Mal-administration and misapplication of mining regulation in India
1. CASCADING EFFECT OF MAL-ADMINISTRATION AND MIS-APPLICATION OF
MINING REGULATION IN INDIA
Rule 12(10) of MC Rules, 2016 is a new toy to swoop on concessioners.
By:
Shri Biswajit Das, Advocate, Supreme Court of India,
Managing Partner, Juris & Juris
Biswajit@jurisnjuris.con, Mobile No.-9911226607
B-4/115, Safdarjung Enclave, New Delhi-110029.
This is now an old story, “Mining boom came in a jiffy propelled through China boom, took in its
sweep the entire Mining Sector in India in one stroke”. What happened later is a story of
mayhem, a regulatory blood bath.
Keeping in view the nature of unpredictability about the science of Mining, State always coaxed
and cajoled the concessioners to undertake a legal and regulated Mining activity. Accordingly,
Laws were made to support that Mining science. But off late, different and disproportionate
parameters were cited and used to evaluate the concept of Mining, Mining administration and
regulation.
When the State mal-governed and mal-administered, public administration took shelter of the
Courts. In the absence of adequate and just information and expertise, Court instead mis-
applied the Law.
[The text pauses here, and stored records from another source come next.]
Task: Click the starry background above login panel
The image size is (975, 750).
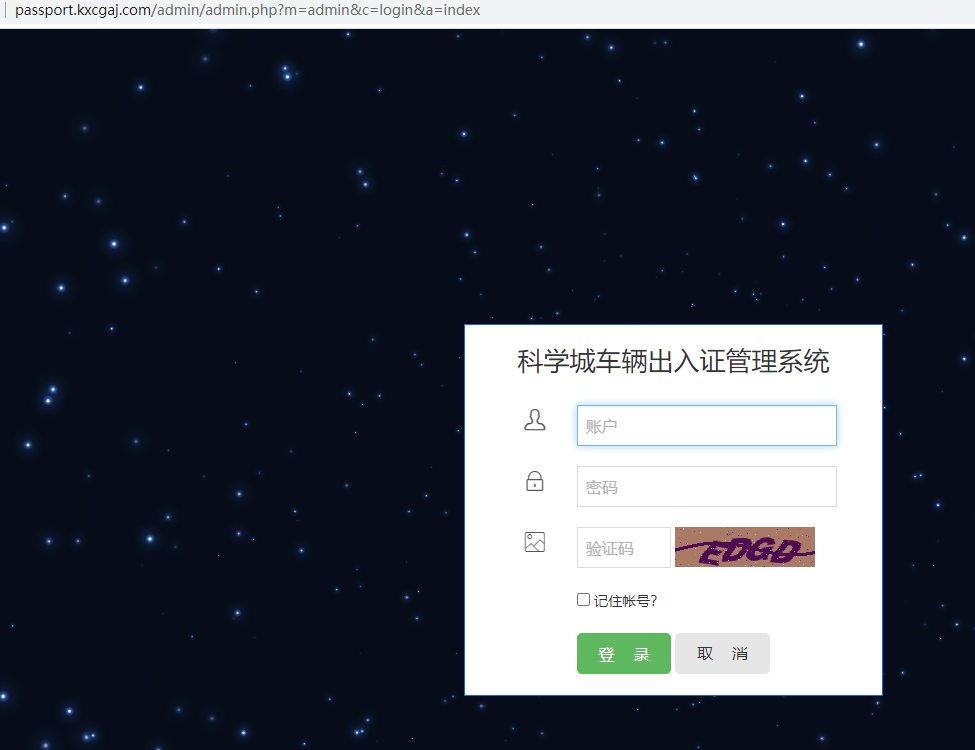Action: [673, 187]
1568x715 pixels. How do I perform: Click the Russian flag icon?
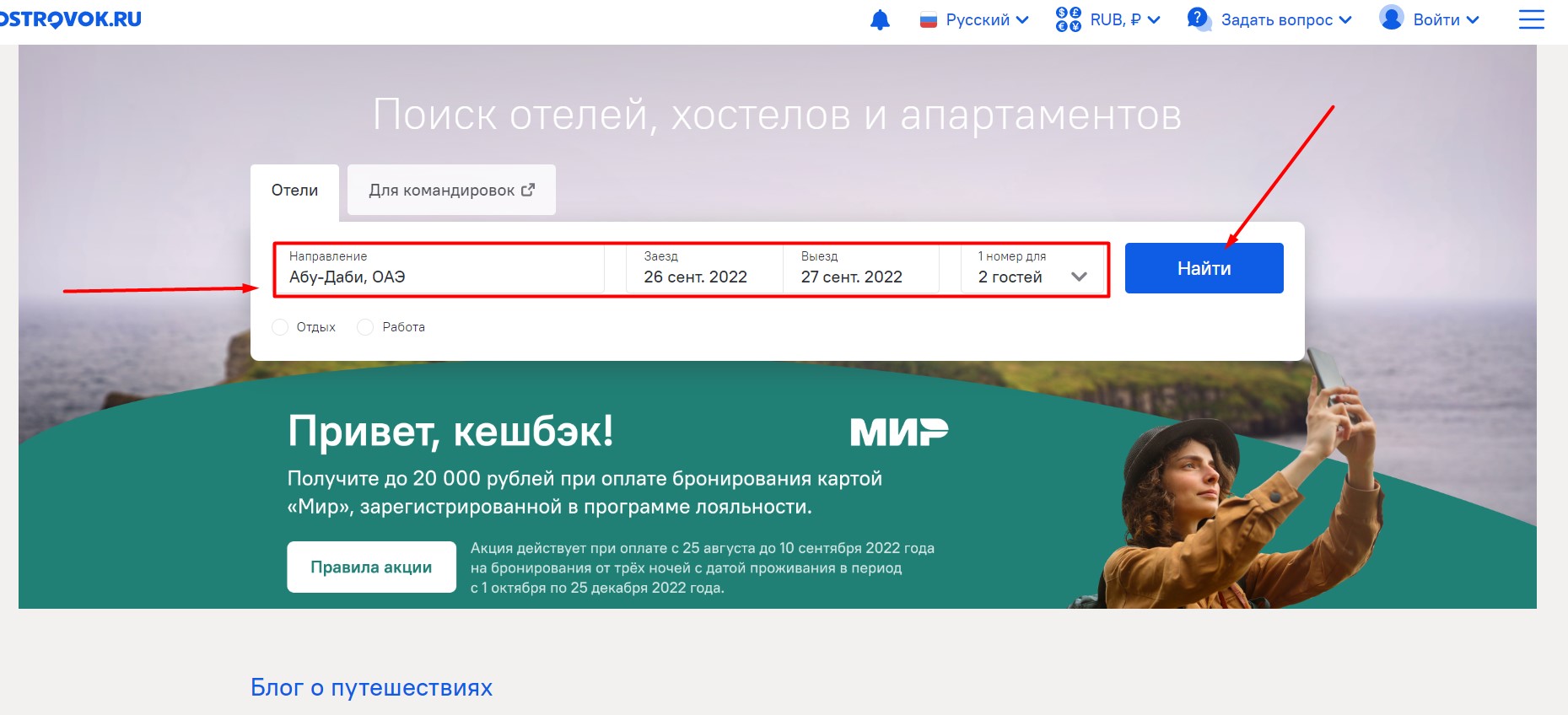click(929, 20)
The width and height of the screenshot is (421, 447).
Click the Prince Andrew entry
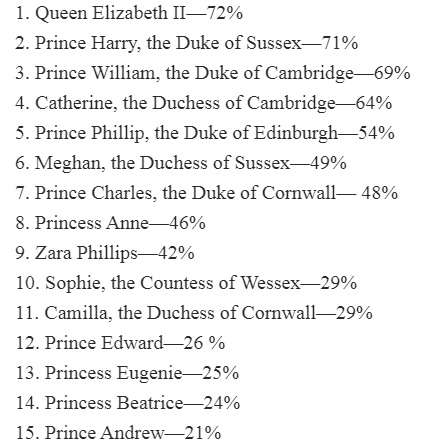point(118,434)
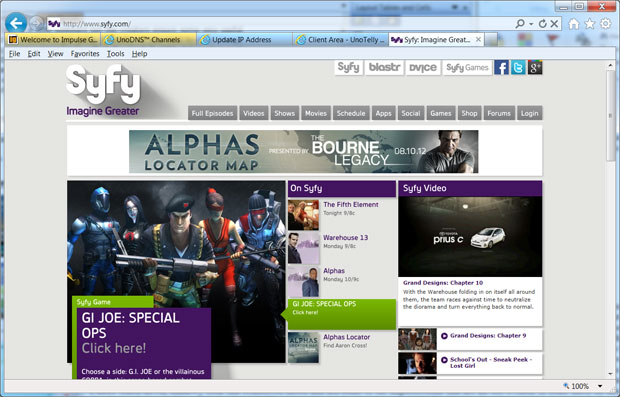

While mal-governance and mal-administration did inflict damages to the
mining sector, the misapplication of the regulation by Courts did no better.
Unfortunately however a condemned administration, which was terribly lacking public trust
and faith, giving in to the Court’s misapplication by hurriedly making changes to the existing
Law, which by no means are scientific and compatible to the deserving and just mineral
regulation.
The effect of these exercises, triggered through mal-governance and mis-administration, is that
every actor in the process contributes to the following collective damage to the sector with
having unprecedented cascading effect,
a) Destruction of predictable mining regulation,
b) Weeding out of the existing mining sector causing unprecedented adverse economic
impact,
c) Destruction of the existing mining ecosystem has a huge environmental cost,
d) Concentration of mineral economic power within few,
e) Domination and control over market price by the aforesaid few,
f) Foreign exchange outlay despite owning mineral reserve as an ideal resource,
g) Huge adverse impact on employment.
2. One more kid in the block, ready to use the mining sector as its punching bag, is Rule 12(10) of
MC Rules, 2016. The State Government of Odisha is out there to wield its power once more
through Rule 12(10), this time threatening to terminate the mining lease for non-payment of
compensation amount demanded u/S 21(5) of MMDR Act, 1957. As long as the demand u/S
21(5) stands, the State Government is within its right to trigger termination of mining lease.
This power is also contained under clause 2 of the part IX of the form K (mining lease deed),
which is reiterated for the first time through Rule 12(10).
The problem is not the power of the State Govt., which in any case preexisted even before the
commencement of Rule 12(10), but it is the way our country’s regulation is being administered.
Having partnered in the mineral concession exploitation wherein the State took share therein in
the form of royalty and different nature of revenue amounting to about 40-50% in whole, State
is asking for compensation covering the aforesaid 40-50% amount which it has already
pocketed. It is now unleashing the Rule 12(10) to terminate the mining leases for non-payment
thereof.
The journey leading to this situation reminds us a spectacular failure of our ability to tackle such
a simple issue. It is only we, who are to be blamed for not being able to innovate to
demonstrate a simple arithmetic issue through legal articulation to secure a just and
predictable outcome. Sooner we learn the art of honing up our skill and avoid cribbing, better it
is for all for our very public discourse that we are so proud of is hanging in balance.